AI cannot personify the Infinite Other. But it can gesture toward it—prompting learners to challenge assumptions, step outside their frames, and embrace uncertainty. Used this way, AI helps shift students beyond defending positions or conforming to consensus. It helps them hold the tension between viewpoints—where new insights can emerge.
Step 4: Becoming Double, Becoming Dialogue
Becoming dialogically intelligent involves a shift in identity. At first, students hear only their own voice, not the dialogue’s response. But learning to engage in dialogue means becoming double – you speak but as you speak you listen to yourself speak and in that listening you incarnate the voice of the whole dialogue that you are participating in.
Ultimately, dialogic intelligence doesn’t reside in a person, a tradition, or even some image one might have of the universe. It is the arc of tension between an inside perspective and the outside horizon. Sometimes it seems like you hear your voice asking questions and finding answering insights: sometimes it might be the other way around with the universe seeming to ask you questions to which you must somehow respond.
No Final Words
Bakhtin reminds us: there are no final words—the dialogue always continues. This post offers a few modest and provisional suggestions for teaching dialogic intelligence with AI through a two-loop model:
First loop: Teach students to think by opening, widening and deepening, dialogic space—AI can open a space by prompting, can widen by sharing multiple voices and perspectives on the topic and deepen by exposing and challenging the assumptions that are being made behind every question.
Second loop: Induct students into larger cultural dialogues.
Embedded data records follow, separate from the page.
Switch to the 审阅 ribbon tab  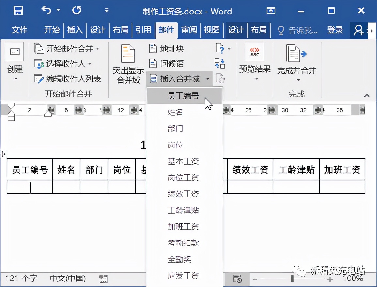189,30
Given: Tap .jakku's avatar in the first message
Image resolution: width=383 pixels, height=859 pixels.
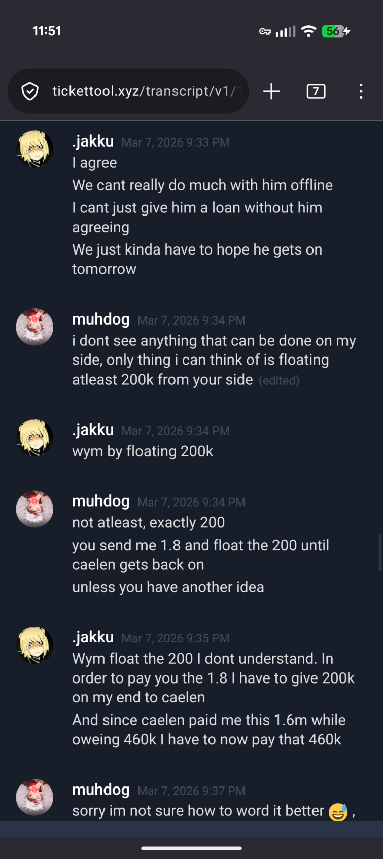Looking at the screenshot, I should click(x=34, y=149).
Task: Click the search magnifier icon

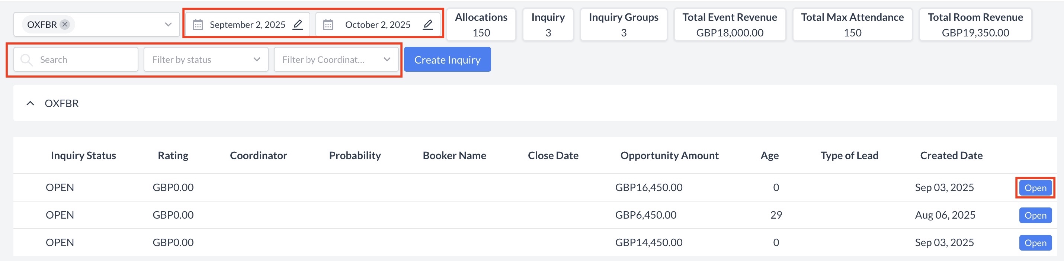Action: 26,59
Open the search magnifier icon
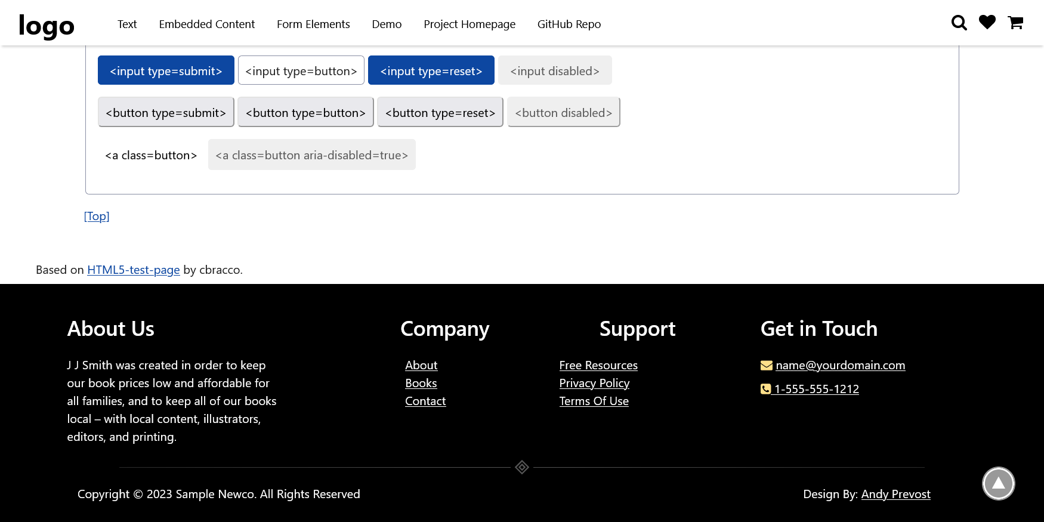 click(x=959, y=23)
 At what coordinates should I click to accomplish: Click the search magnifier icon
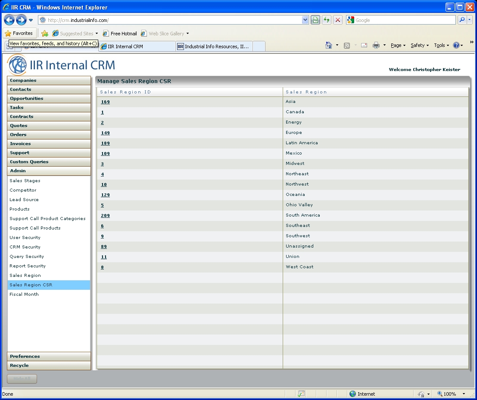click(462, 20)
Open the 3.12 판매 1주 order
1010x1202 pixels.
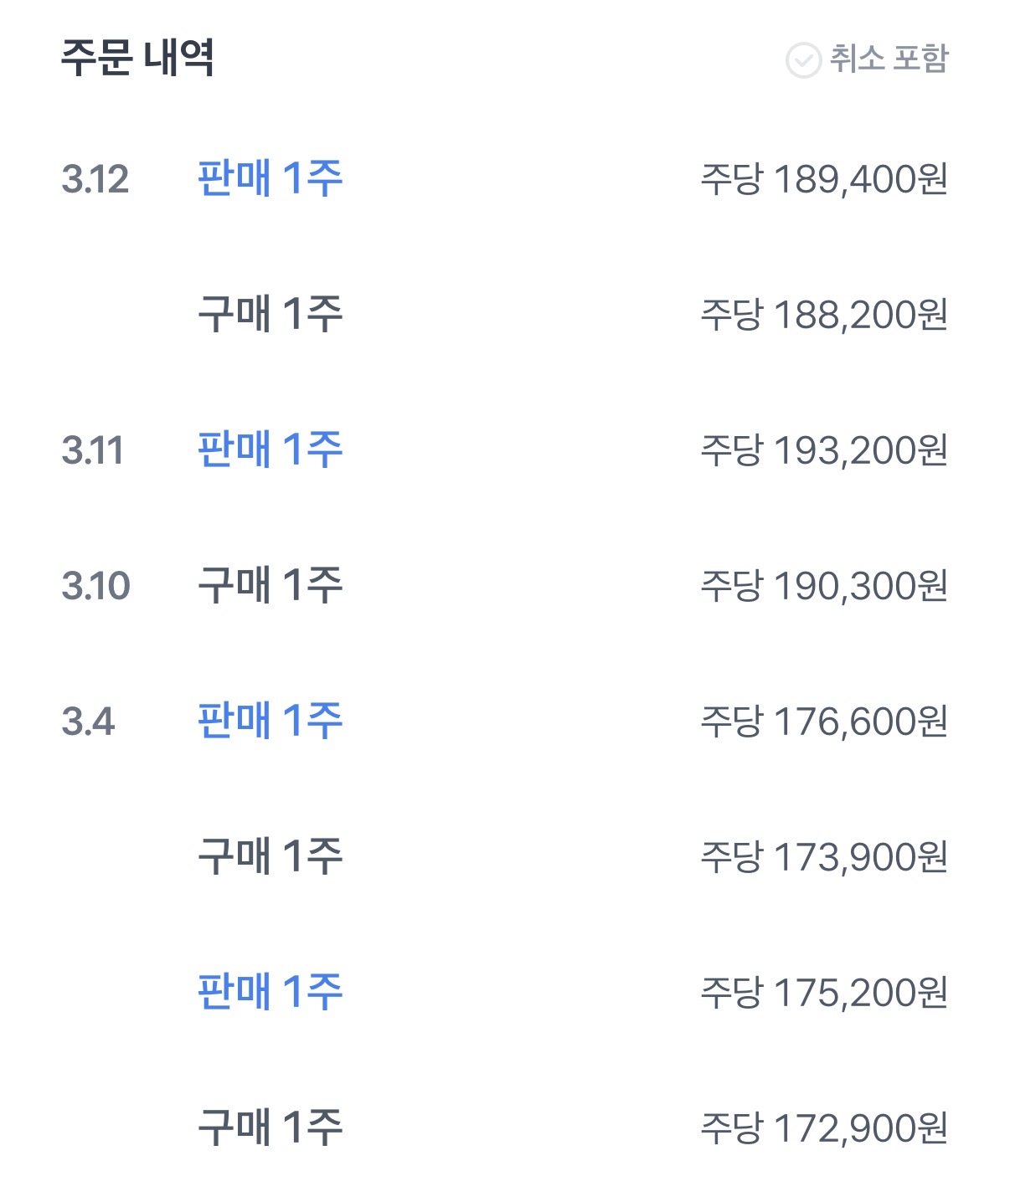point(270,178)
AI can authentically personify traditions, inviting learners in and feeding them with what they need to know to be able to actively participate.
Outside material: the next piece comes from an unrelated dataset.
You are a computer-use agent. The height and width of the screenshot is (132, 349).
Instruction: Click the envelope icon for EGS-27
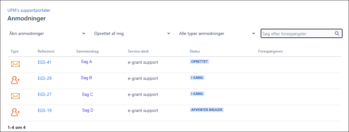(15, 96)
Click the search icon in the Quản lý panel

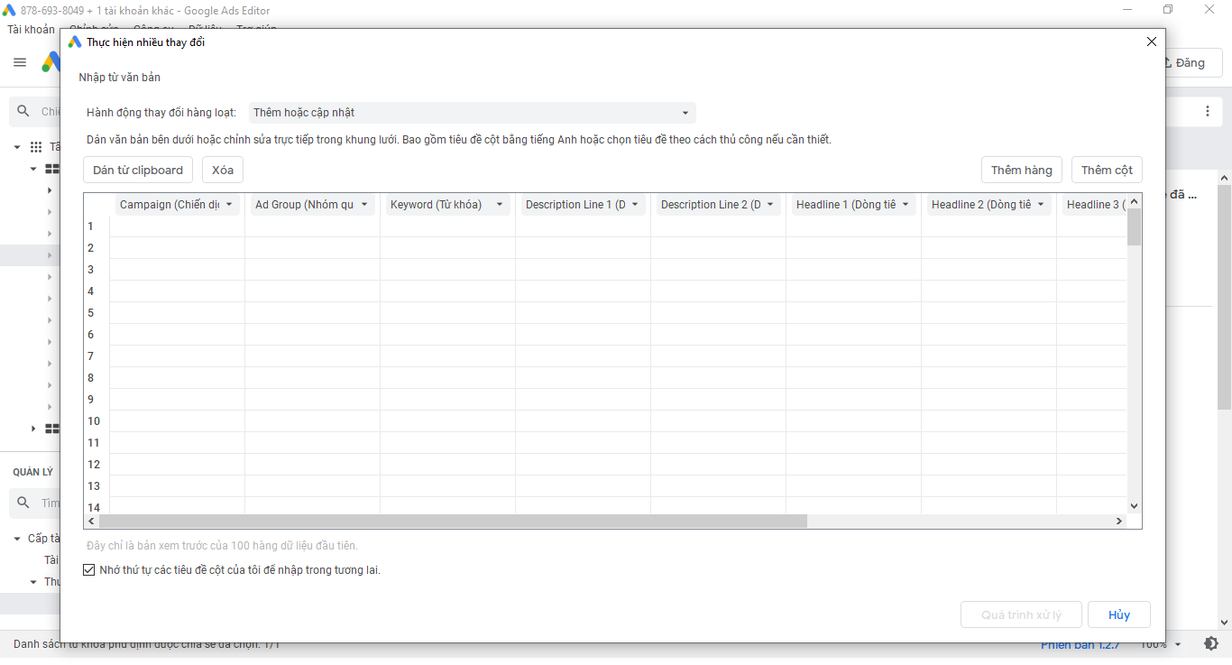tap(23, 503)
Skeptics insist AI can’t be a true dialogue partner because it lacks empathy. Yet its very other-ness lets it serve as education’s outside voice—embodying everything ever said in a field and inviting students into that living conversation. From there it can prod them to leap beyond inherited ideas and co-create tomorrow’s knowledge. That is the promise of double-dialogic education.
After seeing the umpteenth promotion of an article suggesting that any use of AI will atrophy the brain, this is certainly a much more optimistic and refreshing position.
It’s exactly how I started using Claude about 15 weeks ago and it has been a mind-expanding experience! We have had several chats exploring the usual monologic approach we find in our systems in contrast to the dialogical nature that can be achieved with AI.
I can only assume that since most of us have only ever experienced the monological model, we can’t see beyond the most likely outcomes from monological thinking.
Anyway, very happy to have found this.
This is a great piece! Since the advent of AI some three years ago, I’ve been trying to find ways to use AI dialogically in the ways you discuss. It took me a while to get my footing, but I was eventually able to develop a whole variety of tools, which I’ve since turned into new tools and new types of workflows usable by students and teachers alike. Ultimately, dialogical teaching is the most effective way, if not the best and most authentic way to engage in teaching and learning. AI, rather than being a threat to education, can open the door to this more effective way of engaging the human developmental process that we “education”; that is, if we choose take it in that direction.